Every entry needs to be written out again exactly.

** RECORDED DATA follows **

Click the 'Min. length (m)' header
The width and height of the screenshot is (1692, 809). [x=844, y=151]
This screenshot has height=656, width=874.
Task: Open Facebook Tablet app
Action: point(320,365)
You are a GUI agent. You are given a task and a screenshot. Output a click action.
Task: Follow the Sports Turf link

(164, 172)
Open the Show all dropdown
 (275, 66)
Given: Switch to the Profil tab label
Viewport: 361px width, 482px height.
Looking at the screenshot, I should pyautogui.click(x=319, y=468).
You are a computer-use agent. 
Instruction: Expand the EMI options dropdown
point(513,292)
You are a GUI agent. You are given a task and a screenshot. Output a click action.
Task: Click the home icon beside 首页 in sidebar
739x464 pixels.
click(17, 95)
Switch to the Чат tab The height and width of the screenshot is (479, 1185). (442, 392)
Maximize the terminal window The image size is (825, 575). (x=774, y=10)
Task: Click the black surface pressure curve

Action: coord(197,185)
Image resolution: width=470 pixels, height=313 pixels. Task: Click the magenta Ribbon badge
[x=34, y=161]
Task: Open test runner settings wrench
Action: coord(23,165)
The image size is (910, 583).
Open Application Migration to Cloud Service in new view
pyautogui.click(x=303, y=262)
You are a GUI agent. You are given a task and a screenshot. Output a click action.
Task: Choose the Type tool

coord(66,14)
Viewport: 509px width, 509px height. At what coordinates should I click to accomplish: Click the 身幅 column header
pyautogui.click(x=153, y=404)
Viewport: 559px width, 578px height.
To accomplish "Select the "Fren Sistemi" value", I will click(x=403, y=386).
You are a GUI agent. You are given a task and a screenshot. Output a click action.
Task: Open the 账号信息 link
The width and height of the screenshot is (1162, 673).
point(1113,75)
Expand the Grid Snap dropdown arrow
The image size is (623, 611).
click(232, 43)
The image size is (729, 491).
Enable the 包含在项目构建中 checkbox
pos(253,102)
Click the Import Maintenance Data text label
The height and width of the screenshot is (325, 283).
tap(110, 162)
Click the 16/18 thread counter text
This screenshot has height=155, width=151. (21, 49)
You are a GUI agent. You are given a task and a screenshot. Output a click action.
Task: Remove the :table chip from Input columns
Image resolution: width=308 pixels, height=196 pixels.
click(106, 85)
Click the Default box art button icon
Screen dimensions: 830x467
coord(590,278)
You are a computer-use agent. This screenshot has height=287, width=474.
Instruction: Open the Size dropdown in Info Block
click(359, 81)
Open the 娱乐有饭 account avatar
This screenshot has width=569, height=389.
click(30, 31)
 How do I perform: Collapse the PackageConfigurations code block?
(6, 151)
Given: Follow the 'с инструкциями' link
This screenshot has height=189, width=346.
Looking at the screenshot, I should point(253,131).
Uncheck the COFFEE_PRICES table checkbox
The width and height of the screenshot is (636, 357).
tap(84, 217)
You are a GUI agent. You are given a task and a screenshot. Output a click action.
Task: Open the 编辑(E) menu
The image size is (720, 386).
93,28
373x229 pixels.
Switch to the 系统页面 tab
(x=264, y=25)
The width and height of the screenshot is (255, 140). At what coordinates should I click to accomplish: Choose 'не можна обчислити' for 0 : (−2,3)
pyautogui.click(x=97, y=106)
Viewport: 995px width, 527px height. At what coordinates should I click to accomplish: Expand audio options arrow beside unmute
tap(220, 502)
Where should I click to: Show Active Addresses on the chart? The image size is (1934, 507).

** End of RECORDED DATA **

## YOUR RESPONSE
Click the 'Min. length (m)' header
The width and height of the screenshot is (1692, 809). [x=844, y=151]
This screenshot has height=656, width=874.
Task: Open Facebook Tablet app
Action: point(320,365)
You are a GUI agent. You are given a task and a screenshot. Output a click action.
Task: Follow the Sports Turf link

(164, 172)
Open the Show all dropdown
 (275, 66)
Given: Switch to the Profil tab label
Viewport: 361px width, 482px height.
Looking at the screenshot, I should pyautogui.click(x=319, y=468).
You are a computer-use agent. 
Instruction: Expand the EMI options dropdown
point(513,292)
You are a GUI agent. You are given a task and a screenshot. Output a click action.
Task: Click the home icon beside 首页 in sidebar
739x464 pixels.
click(17, 95)
Switch to the Чат tab The height and width of the screenshot is (479, 1185). (442, 392)
Maximize the terminal window The image size is (825, 575). (x=774, y=10)
Task: Click the black surface pressure curve

Action: coord(197,185)
Image resolution: width=470 pixels, height=313 pixels. Task: Click the magenta Ribbon badge
[x=34, y=161]
Task: Open test runner settings wrench
Action: coord(23,165)
The image size is (910, 583).
Open Application Migration to Cloud Service in new view
pyautogui.click(x=303, y=262)
You are a GUI agent. You are given a task and a screenshot. Output a click action.
Task: Choose the Type tool

coord(66,14)
Viewport: 509px width, 509px height. At what coordinates should I click to accomplish: Click the 身幅 column header
pyautogui.click(x=153, y=404)
Viewport: 559px width, 578px height.
To accomplish "Select the "Fren Sistemi" value", I will click(x=403, y=386).
You are a GUI agent. You are given a task and a screenshot. Output a click action.
Task: Open the 账号信息 link
The width and height of the screenshot is (1162, 673).
point(1113,75)
Expand the Grid Snap dropdown arrow
The image size is (623, 611).
click(232, 43)
The image size is (729, 491).
Enable the 包含在项目构建中 checkbox
pos(253,102)
Click the Import Maintenance Data text label
The height and width of the screenshot is (325, 283).
tap(110, 162)
Click the 16/18 thread counter text
This screenshot has height=155, width=151. (21, 49)
You are a GUI agent. You are given a task and a screenshot. Output a click action.
Task: Remove the :table chip from Input columns
Image resolution: width=308 pixels, height=196 pixels.
click(106, 85)
Click the Default box art button icon
Screen dimensions: 830x467
coord(590,278)
You are a computer-use agent. This screenshot has height=287, width=474.
Instruction: Open the Size dropdown in Info Block
click(359, 81)
Open the 娱乐有饭 account avatar
This screenshot has width=569, height=389.
click(30, 31)
 How do I perform: Collapse the PackageConfigurations code block?
(6, 151)
Given: Follow the 'с инструкциями' link
This screenshot has height=189, width=346.
Looking at the screenshot, I should point(253,131).
Uncheck the COFFEE_PRICES table checkbox
The width and height of the screenshot is (636, 357).
tap(84, 217)
You are a GUI agent. You are given a task and a screenshot. Output a click action.
Task: Open the 编辑(E) menu
The image size is (720, 386).
93,28
373x229 pixels.
Switch to the 系统页面 tab
(x=264, y=25)
The width and height of the screenshot is (255, 140). At what coordinates should I click to accomplish: Choose 'не можна обчислити' for 0 : (−2,3)
pyautogui.click(x=97, y=106)
Viewport: 995px width, 527px height. At what coordinates should I click to accomplish: Expand audio options arrow beside unmute
tap(220, 502)
Where should I click to: Show Active Addresses on the chart? The image size is (1934, 507).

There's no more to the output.